Ответом было молчание.
Оно длилось очень долго, и я уже начал всерьез опасаться, что вот-вот откроется люк, и в луче света появится рука Шмыги с никелированным „Макаровым“. И тут до меня долетело долгожданное:
— Алилуйя! Алилуйя! Алилуйя!
А потом Буш принялся говорить.
То, что он рассказал, пришлось выуживать из него по частям, и это заняло не один сеанс и не два. Он и сам знал не все — ему пришлось затребовать особо секретные материалы из спецархива ЦРУ. Поэтому я сразу перейду к окончательной картине, сложившейся, когда мы соединили кусочки его исповедальной головоломки с фактами советского прошлого. Дело в том, что Буш совершенно не знал культурной предыстории той тайны, которую поведал мне в исповеди, и вскоре мы представляли себе ситуацию даже лучше, чем он сам.
Я уже говорил, что во время моей первоначальной подготовки мне зачитывали длинные куски из духовидца Даниила Андреева, сына известного писателя начала века.

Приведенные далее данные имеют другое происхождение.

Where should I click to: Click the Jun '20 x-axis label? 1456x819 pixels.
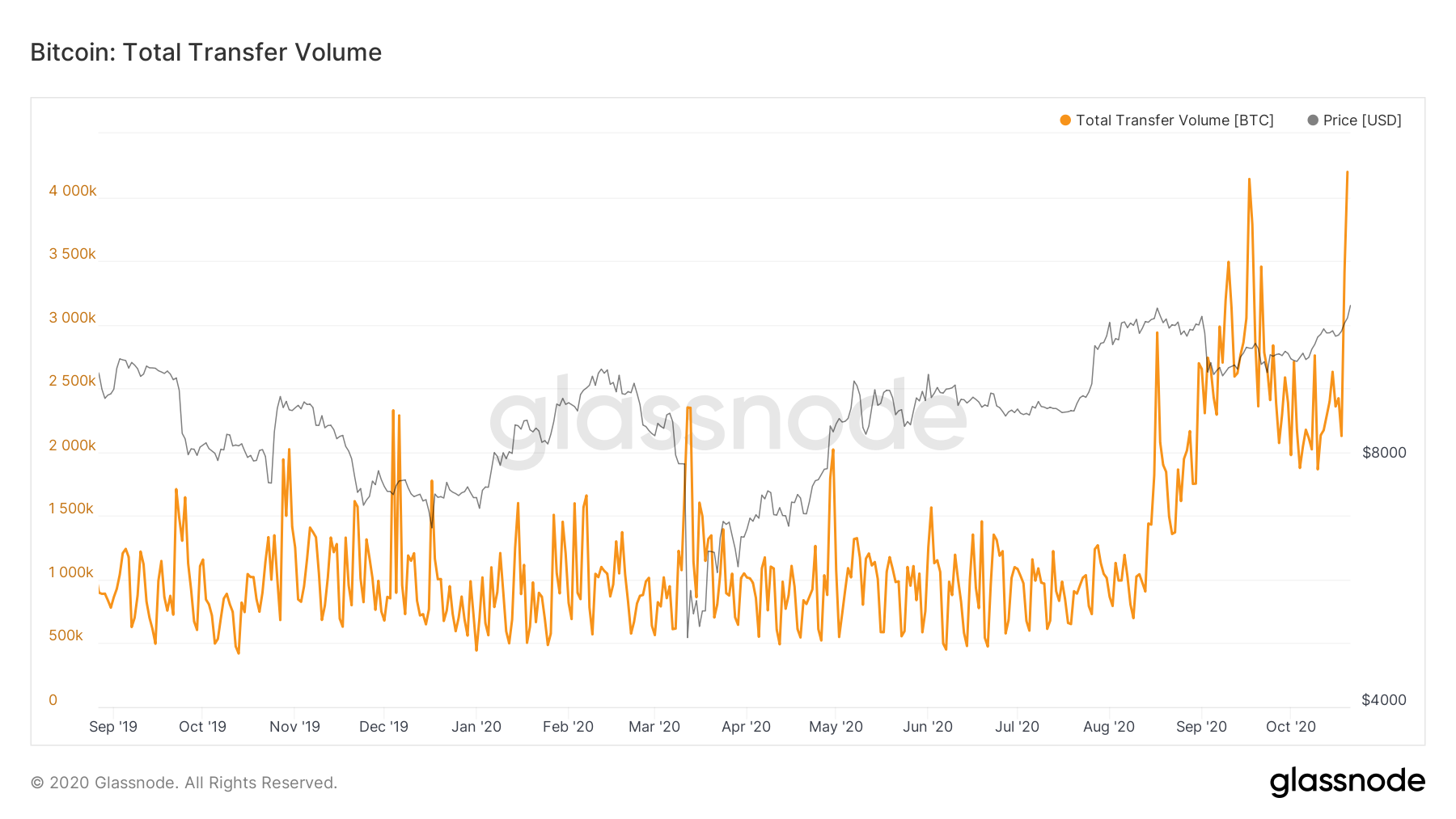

Как и положено всякому русскому духовидцу, Андреев-младший провел лучшую часть жизни в тюрьме. В ней он создал грандиозную духовную эпопею „Роза Мира“, где переписал историю творения и грехопадения в терминах, более понятных современникам Штейнера и Троцкого. Кое-какие сентенции Андреева о Боге я помнил. Но все дело было, как оказалось, в том, что он писал о Сатане, которого называл „Гагтунгр“.